Italian politics is notorious for being corrupt and ineffective - and yet turnout in tomorrow's election will almost certainly put British voters to shame. Why? Essay by Tobias Jones

Courtesy The Guardian Tomorrow the curtain comes down on what I consider the strangest show on earth: an Italian general election. If you're thinking that a bunch of dull politicians with their fragile promises can't be much of a pageant, think again. The great thing about an Italian election is that - unusually for such an occasion - politics hardly comes into it.

When voters enter the ballot box tomorrow they can look back on one of the most entertaining spettacoli of recent times: Silvio Berlusconi set the tone by surprising voters with the promise to give up sex for the entirety of the campaign; his minister for health resigned after he was accused of hiring private investigators to spy on political rivals; a showgirl, Mara Carfagna, decided to run as a candidate in Campania; tens of thousands of people have paraded through piazzas with sandwich-boards saying "I'm a pillock" (don't ask); the owners of Milan and Fiorentina football teams had a public slanging match; Berlusconi said communists used to boil babies; the Chinese embassy protested that no, they've never boiled bambini. It's been a fun few weeks.

Such theatricality requires a complex stage design. There are 174 officially registered symbols in this election.

As with the country's Catholicism, the proselytising is pictorial: the whole appearance of the country has changed as flags, banners and posters remind voters of the parties' symbols - a flame, a rainbow, a dove, a shield, an olive. That astonishing number of symbols is part of the reason why political debate is so rare.

Much of the electoral discussion in the last few months has been about coalitions. The central element of debate is partitica, not politica: it's about party politics. Newspaper scoops make parliament sound like a school playground - it's all about who are now best friends or suddenly sworn enemies.

There are many consequences.
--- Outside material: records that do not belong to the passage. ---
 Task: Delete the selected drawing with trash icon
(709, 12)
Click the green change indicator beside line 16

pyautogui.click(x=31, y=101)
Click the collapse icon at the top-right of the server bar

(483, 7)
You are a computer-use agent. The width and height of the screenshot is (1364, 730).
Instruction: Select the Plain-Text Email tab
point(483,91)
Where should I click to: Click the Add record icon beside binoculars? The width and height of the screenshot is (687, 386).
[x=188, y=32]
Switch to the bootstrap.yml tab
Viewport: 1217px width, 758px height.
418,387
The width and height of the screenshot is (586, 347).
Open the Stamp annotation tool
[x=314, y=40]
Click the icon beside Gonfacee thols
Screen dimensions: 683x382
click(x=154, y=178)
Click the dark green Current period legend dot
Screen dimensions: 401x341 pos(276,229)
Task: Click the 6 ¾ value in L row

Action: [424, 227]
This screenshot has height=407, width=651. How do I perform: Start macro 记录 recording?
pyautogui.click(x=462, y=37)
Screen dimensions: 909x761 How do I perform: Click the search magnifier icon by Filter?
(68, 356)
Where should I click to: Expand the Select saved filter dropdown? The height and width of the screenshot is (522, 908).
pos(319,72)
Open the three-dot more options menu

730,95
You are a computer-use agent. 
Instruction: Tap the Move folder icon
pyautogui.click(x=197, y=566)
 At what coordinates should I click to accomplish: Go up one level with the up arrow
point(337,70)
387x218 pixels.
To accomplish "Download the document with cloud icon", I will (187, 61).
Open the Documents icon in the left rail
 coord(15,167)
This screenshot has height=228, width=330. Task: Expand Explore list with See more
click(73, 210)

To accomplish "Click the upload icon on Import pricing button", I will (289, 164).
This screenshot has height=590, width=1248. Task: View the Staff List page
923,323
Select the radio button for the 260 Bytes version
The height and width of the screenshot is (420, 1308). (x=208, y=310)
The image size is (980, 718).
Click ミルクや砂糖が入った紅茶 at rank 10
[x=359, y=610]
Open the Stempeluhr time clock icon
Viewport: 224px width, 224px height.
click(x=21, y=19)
For one, the average ballot paper is what they call a scheda-lenzuolo, the size of a bed sheet.

And if it's complicated being a political journalist in Italy, imagine what it's like for a leader trying to control his backbenchers - there are 33 parties represented in Romano Prodi's coalition, 35 in that of Berlusconi. When you look at all those political logos, something interesting emerges. Pride of place is given not to the party but the leader.

Posters say "vote UDC" or "vote AN" but much more prominently they urge "vote Casini" or "vote Fini" . Unlike Britain, the politicians are all older and more established than their parties.

Of all the major parties, only the Partito Radicale was founded before the 1990s. Parties change so often that the figurehead is more important than the party itself.